_SUPPLIED MATERIAL_
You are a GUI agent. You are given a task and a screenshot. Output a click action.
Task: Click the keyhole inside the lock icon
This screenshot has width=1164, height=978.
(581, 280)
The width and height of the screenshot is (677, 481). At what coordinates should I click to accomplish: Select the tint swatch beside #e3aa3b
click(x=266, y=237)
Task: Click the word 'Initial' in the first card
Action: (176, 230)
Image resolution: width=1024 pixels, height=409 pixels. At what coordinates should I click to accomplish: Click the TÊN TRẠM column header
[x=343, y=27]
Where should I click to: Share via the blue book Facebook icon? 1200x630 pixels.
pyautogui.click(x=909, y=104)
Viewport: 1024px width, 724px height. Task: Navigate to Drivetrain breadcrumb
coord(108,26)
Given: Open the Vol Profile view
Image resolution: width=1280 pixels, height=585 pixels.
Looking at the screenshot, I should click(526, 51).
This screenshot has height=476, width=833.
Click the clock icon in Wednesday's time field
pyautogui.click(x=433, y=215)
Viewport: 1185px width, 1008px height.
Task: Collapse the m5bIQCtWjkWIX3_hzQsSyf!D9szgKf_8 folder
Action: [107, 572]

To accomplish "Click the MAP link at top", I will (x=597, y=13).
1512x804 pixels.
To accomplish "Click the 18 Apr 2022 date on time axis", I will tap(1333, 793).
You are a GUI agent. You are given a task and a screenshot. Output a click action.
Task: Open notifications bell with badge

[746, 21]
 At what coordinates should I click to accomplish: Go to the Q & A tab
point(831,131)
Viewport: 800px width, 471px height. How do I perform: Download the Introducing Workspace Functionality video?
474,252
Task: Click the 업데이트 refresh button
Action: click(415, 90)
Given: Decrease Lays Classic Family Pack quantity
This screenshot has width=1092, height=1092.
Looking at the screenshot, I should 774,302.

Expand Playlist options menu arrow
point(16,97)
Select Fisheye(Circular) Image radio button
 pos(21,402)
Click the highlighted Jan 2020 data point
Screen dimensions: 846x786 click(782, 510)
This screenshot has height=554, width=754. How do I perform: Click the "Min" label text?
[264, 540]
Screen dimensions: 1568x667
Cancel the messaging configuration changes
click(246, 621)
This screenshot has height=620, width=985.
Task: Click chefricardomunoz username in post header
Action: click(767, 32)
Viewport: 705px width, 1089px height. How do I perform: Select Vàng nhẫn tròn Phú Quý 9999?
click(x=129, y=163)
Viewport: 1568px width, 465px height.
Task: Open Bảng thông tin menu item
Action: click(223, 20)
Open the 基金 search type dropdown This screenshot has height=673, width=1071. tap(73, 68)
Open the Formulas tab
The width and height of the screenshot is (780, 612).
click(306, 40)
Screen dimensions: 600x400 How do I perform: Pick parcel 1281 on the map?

_EXERCISE INSTRUCTIONS_
The answer must be the same records, repeated exactly and in full.

_WRITTEN SOLUTION_
You are a GUI agent. You are given a task and a screenshot. Output a click action.
Task: Click the keyhole inside the lock icon
This screenshot has width=1164, height=978.
(581, 280)
The width and height of the screenshot is (677, 481). At what coordinates should I click to accomplish: Select the tint swatch beside #e3aa3b
click(x=266, y=237)
Task: Click the word 'Initial' in the first card
Action: (176, 230)
Image resolution: width=1024 pixels, height=409 pixels. At what coordinates should I click to accomplish: Click the TÊN TRẠM column header
[x=343, y=27]
Where should I click to: Share via the blue book Facebook icon? 1200x630 pixels.
pyautogui.click(x=909, y=104)
Viewport: 1024px width, 724px height. Task: Navigate to Drivetrain breadcrumb
coord(108,26)
Given: Open the Vol Profile view
Image resolution: width=1280 pixels, height=585 pixels.
Looking at the screenshot, I should click(526, 51).
This screenshot has height=476, width=833.
Click the clock icon in Wednesday's time field
pyautogui.click(x=433, y=215)
Viewport: 1185px width, 1008px height.
Task: Collapse the m5bIQCtWjkWIX3_hzQsSyf!D9szgKf_8 folder
Action: [107, 572]

To accomplish "Click the MAP link at top", I will (x=597, y=13).
1512x804 pixels.
To accomplish "Click the 18 Apr 2022 date on time axis", I will tap(1333, 793).
You are a GUI agent. You are given a task and a screenshot. Output a click action.
Task: Open notifications bell with badge

[746, 21]
 At what coordinates should I click to accomplish: Go to the Q & A tab
point(831,131)
Viewport: 800px width, 471px height. How do I perform: Download the Introducing Workspace Functionality video?
474,252
Task: Click the 업데이트 refresh button
Action: click(415, 90)
Given: Decrease Lays Classic Family Pack quantity
This screenshot has width=1092, height=1092.
Looking at the screenshot, I should 774,302.

Expand Playlist options menu arrow
point(16,97)
Select Fisheye(Circular) Image radio button
 pos(21,402)
Click the highlighted Jan 2020 data point
Screen dimensions: 846x786 click(782, 510)
This screenshot has height=554, width=754. How do I perform: Click the "Min" label text?
[264, 540]
Screen dimensions: 1568x667
Cancel the messaging configuration changes
click(246, 621)
This screenshot has height=620, width=985.
Task: Click chefricardomunoz username in post header
Action: click(767, 32)
Viewport: 705px width, 1089px height. How do I perform: Select Vàng nhẫn tròn Phú Quý 9999?
click(x=129, y=163)
Viewport: 1568px width, 465px height.
Task: Open Bảng thông tin menu item
Action: click(223, 20)
Open the 基金 search type dropdown This screenshot has height=673, width=1071. tap(73, 68)
Open the Formulas tab
The width and height of the screenshot is (780, 612).
click(306, 40)
Screen dimensions: 600x400 How do I perform: Pick parcel 1281 on the map?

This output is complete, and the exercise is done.